As pontes de Franklin County

Não havia muita gente que apostasse, aqui há uns aninhos largos, que o australiano John Hillcoat encontrasse lugar no meio do cinema independente americano. A sua duríssima versão do romance de Cormac McCarthy A Estrada (2009) e agora Dos Homens sem Lei provam o contrário - e sem que para isso tenha sido necessário ao realizador “trair” as marcas registadas que o ergueram finalmente a coqueluche com Escolha Mortal (2005), o violento western trágico escrito por Nick Cave. Dos Homens sem Lei, aliás, funciona como uma “reunião de alunos” desse filme - muita da equipa técnica, a começar pelo director de fotografia Benoît Delhomme, regressa, a par de Cave, que escreveu o argumento. Talvez a maior surpresa seja que o novo filme seja uma história de gangsters dos anos 1930, coisa americana de gema - não será surpresa, já sabíamos do fascínio de Cave pela cultura popular do Sul americano ou pelas murder ballads, e o filme conta a história verídica dos três irmãos Bondurant, contrabandistas nos tempos da Lei Seca na Virgínia rural de Franklin County (com as pontes que Clint Eastwood tão bem filmou), que o escritor e jornalista Matt Bondurant, neto de um deles, ficcionou no romance que serve de base ao filme. É a “tempestade perfeita” para a dupla: as obsessões literárias de Cave e a capacidade de Hillcoat para emprestar gravidade e pungência à violência.

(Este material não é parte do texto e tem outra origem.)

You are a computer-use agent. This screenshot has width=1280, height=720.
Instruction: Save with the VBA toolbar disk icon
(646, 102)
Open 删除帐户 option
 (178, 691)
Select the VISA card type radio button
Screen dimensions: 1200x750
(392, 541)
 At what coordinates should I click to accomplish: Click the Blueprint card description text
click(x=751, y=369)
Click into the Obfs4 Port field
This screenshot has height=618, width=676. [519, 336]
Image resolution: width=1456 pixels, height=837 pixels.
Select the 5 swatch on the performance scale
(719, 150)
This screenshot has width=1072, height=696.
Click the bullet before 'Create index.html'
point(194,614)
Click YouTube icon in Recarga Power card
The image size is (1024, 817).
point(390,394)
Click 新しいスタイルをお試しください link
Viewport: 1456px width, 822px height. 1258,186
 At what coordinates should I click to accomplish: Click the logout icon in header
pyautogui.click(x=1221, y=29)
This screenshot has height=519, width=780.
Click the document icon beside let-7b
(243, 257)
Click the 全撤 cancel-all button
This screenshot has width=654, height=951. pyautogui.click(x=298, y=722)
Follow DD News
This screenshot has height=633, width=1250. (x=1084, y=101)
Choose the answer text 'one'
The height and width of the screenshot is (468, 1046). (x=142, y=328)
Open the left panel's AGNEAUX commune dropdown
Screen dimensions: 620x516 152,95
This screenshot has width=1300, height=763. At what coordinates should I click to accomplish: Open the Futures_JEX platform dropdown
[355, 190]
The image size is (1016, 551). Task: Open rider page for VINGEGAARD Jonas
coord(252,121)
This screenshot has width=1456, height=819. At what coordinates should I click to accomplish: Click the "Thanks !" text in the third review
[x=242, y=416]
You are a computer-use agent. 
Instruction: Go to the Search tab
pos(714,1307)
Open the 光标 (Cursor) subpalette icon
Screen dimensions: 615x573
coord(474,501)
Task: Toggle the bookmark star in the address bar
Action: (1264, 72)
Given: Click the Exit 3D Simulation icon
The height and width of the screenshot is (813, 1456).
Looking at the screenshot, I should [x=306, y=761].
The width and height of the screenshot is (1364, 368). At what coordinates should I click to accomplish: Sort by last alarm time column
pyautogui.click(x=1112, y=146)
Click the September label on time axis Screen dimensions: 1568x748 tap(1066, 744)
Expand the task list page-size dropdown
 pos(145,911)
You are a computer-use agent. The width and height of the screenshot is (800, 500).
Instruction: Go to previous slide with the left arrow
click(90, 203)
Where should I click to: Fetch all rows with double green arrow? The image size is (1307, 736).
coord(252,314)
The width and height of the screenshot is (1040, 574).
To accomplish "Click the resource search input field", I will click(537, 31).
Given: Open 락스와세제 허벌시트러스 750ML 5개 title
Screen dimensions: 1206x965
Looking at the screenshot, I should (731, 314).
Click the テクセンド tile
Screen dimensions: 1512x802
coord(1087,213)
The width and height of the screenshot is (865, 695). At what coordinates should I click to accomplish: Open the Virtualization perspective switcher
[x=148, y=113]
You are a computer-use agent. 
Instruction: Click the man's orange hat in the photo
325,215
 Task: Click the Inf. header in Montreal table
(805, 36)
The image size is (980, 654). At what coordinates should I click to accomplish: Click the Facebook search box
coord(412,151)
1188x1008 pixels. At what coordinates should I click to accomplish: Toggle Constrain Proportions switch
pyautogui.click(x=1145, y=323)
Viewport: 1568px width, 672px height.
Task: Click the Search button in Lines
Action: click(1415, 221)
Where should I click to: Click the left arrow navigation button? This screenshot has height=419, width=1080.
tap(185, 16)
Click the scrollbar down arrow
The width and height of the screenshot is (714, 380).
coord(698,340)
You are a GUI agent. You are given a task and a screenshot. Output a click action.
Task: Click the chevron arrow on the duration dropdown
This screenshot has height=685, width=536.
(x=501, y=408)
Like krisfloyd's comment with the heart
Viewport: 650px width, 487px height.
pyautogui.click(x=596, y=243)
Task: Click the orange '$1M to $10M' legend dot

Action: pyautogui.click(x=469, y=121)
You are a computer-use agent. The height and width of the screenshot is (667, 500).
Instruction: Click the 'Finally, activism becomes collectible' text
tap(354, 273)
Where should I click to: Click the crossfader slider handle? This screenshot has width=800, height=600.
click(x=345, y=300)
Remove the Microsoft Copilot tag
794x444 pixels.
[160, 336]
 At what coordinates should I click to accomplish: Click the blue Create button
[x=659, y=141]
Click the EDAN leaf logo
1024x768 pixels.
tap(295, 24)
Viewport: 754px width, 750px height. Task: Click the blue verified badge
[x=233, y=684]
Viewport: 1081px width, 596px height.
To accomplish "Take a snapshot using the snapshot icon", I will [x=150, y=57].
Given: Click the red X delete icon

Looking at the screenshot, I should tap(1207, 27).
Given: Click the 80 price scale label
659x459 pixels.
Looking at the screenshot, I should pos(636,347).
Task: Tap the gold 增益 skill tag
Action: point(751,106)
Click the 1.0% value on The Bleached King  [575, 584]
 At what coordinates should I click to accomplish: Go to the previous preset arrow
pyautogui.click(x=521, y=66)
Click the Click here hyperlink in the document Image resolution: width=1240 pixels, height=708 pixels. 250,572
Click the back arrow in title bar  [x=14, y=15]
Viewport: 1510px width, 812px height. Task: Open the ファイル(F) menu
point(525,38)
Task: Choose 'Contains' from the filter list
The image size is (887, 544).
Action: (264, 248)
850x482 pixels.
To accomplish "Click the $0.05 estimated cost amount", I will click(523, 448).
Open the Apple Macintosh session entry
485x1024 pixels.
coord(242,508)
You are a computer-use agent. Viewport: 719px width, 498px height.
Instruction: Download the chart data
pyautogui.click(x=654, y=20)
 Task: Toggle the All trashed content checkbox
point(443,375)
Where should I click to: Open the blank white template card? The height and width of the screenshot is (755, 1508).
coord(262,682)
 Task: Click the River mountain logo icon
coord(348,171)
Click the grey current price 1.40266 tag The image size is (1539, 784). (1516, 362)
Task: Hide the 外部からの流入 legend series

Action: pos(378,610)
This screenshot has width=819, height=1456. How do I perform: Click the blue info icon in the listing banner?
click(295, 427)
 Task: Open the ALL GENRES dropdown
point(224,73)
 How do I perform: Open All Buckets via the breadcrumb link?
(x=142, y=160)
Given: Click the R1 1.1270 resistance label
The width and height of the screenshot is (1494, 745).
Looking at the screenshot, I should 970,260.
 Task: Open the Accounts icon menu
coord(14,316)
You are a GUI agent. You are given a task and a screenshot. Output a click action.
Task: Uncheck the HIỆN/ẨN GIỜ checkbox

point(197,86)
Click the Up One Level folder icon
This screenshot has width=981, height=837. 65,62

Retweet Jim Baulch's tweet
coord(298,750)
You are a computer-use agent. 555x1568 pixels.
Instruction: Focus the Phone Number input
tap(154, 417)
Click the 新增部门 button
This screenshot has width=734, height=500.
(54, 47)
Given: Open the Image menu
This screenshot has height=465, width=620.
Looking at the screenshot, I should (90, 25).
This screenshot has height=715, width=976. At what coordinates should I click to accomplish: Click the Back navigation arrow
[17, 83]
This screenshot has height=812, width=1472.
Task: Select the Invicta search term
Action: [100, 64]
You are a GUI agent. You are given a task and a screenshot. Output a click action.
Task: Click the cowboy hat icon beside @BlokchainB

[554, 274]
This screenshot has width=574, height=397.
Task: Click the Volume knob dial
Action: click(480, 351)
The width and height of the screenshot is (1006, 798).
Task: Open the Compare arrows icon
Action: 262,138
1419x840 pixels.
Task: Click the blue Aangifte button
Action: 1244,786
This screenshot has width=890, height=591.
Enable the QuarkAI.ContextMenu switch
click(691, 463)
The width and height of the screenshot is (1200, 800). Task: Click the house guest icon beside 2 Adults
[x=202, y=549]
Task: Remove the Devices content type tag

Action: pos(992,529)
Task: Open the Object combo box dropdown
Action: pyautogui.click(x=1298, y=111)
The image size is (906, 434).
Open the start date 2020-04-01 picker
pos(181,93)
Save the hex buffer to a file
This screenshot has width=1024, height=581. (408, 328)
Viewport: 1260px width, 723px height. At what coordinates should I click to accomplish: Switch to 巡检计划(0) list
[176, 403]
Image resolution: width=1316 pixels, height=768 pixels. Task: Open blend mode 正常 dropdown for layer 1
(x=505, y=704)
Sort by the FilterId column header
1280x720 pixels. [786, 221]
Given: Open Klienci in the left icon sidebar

Mas o que sai deste filme tecnicamente intocável é uma espécie de “compacto condensado”, versão curta de um director''s cut que se adivinha mais longo e mais denso; uma saga familiar épica da qual apenas sobrou a central história de passagem à idade adulta do mais novo e mais frágil dos três irmãos. Jack (uma criação precisa de Shia Laboeuf, a redimir-se dos alimentares Transformers) sonha em emular os grandes gangsters de Chicago, provar aos irmãos que faz parte da família, mas deixa-se levar pela sua inexperiência e pela sua juventude, e é o seu processo de culpa e redenção que é o centro do filme; é por isso que tudo nele é visto pelo filtro dourado da memória e da admiração pelos irmãos mais velhos, como quem lembra os momentos-chave da juventude.

Mas essa abordagem, sublinhada pela gloriosa fotografia de Delhomme, acaba por minimizar tudo o que se passa à volta, com as restantes personagens reduzidas a figuras arquetípicas, ícones clássicos do cinema de gangsters sem existência real para lá das lendas que eles próprios se impõem. E se isso não perturba o equilíbrio formal do filme, nem a sua inscrição num certo género que vimos assim pela última vez nos já longínquos anos 1970 (e que nem os Intocáveis de De Palma conseguiram renovar), deixa a sensação de Dos Homens sem Lei ser um filme que fica aquém das suas potencialidades. Ou uma história que não é contada por inteiro, e que nas magníficas cenas finais deixa uma ideia do que poderia ter sido e não foi - suficiente para recomendar Dos Homens sem Lei sem reservas, mas frustrante: mais um esforço e a grandeza estava ao alcance.